Читаем Дневники 1930-1931 полностью

Как образуются дырочки в вольерах: ставится дерево, ветер качает сук, он рвет ячейку… Выскочил. На дерево. Окружили дерево. За голубем спустился. Когда хватил, — <2 нрзб.> и был пойман (покусал).


Дали «Мишку», а бумажку бросили, он за бумажкой и нашел дырку. К счастью в руках оставалась половина — разделили на части, давали и привели. Антонина Яковлевна Ченцова.

Правда ли, что соболь очень нервный вымирающий зверь. Нарыв у Тони. Под наркозом операция, вынули скуловую кость и живет.

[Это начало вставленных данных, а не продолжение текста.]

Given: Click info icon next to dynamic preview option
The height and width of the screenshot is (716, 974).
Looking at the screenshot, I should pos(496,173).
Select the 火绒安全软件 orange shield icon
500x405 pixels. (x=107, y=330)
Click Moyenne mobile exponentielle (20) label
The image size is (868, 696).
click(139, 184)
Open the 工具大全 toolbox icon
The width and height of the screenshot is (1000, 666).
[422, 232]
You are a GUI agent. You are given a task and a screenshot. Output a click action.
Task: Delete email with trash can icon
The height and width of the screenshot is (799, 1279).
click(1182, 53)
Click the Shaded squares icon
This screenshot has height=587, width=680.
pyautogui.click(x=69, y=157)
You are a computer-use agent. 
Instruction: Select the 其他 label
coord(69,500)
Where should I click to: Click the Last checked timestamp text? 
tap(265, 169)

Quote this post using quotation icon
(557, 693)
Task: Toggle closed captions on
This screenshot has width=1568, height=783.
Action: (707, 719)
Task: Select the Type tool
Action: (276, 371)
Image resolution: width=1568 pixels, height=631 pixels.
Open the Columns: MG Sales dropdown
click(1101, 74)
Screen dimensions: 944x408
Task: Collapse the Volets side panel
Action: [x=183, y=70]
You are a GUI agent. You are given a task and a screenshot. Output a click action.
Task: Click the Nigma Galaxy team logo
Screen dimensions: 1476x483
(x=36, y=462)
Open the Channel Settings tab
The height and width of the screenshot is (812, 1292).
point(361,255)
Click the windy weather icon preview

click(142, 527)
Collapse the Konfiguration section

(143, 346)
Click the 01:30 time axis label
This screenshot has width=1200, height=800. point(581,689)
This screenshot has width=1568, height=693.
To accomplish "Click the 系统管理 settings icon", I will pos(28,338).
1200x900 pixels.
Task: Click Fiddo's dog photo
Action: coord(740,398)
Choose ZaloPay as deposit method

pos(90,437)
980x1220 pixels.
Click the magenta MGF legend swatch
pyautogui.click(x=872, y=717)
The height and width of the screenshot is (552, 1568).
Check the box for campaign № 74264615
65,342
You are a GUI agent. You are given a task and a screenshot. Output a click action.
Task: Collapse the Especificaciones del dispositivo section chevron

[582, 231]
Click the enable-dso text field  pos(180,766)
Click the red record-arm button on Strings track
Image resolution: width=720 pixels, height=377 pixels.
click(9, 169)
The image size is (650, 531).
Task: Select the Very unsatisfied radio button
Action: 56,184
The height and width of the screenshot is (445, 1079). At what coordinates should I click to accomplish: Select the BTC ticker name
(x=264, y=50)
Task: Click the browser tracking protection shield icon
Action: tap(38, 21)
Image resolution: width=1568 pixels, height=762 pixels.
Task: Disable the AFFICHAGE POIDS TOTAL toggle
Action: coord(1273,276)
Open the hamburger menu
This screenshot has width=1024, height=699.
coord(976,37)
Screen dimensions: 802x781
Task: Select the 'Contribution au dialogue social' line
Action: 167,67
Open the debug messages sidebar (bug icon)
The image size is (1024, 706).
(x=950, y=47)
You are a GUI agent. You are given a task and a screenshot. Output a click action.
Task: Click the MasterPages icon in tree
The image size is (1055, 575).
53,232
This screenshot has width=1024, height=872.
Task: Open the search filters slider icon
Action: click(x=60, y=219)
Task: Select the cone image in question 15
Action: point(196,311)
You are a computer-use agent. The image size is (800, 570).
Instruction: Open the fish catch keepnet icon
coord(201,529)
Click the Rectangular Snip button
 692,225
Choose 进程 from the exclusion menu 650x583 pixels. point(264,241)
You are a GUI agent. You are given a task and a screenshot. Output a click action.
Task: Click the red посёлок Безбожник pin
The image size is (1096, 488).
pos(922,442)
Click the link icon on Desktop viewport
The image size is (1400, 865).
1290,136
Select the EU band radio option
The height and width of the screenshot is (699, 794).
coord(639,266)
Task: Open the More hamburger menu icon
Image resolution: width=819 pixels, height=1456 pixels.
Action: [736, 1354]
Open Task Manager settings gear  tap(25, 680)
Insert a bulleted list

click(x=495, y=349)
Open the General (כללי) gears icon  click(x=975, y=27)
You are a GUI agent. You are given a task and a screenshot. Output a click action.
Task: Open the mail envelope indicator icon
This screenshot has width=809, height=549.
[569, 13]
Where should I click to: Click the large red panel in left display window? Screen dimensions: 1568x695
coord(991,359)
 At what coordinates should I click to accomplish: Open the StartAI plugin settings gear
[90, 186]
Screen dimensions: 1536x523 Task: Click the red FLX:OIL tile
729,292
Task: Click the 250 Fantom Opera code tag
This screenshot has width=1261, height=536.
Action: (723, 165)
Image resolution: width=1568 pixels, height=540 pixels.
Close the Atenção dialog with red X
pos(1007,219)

Единственный случай оплодотворения в неволе: у Мантейфеля.

Необходимо образование, а та запись:

«Она спала. Он подошел, понюхал. Посикал и сам лег».

Через 1 ½ месяца (июль-август) гон у соболей, а теперь уже приучают самца к самке, она на него лает.

Случается, сожрет соболенка от испугу (девать некуда — собственность). А лисица раз живого зарыла. Мантейфель дал калошу, она взяла зарыла калошу и этим отвела душу, а потом ничего.

роман

Мусик и муська

Хромой

Кривой зуб

Мусик зажирел и не мог, Муську дали Хромому. Когда вернулась к нему — радостная встреча: отмывал ее. А Кривой зуб, когда дали ему Муську, бросился на нее (у него своя).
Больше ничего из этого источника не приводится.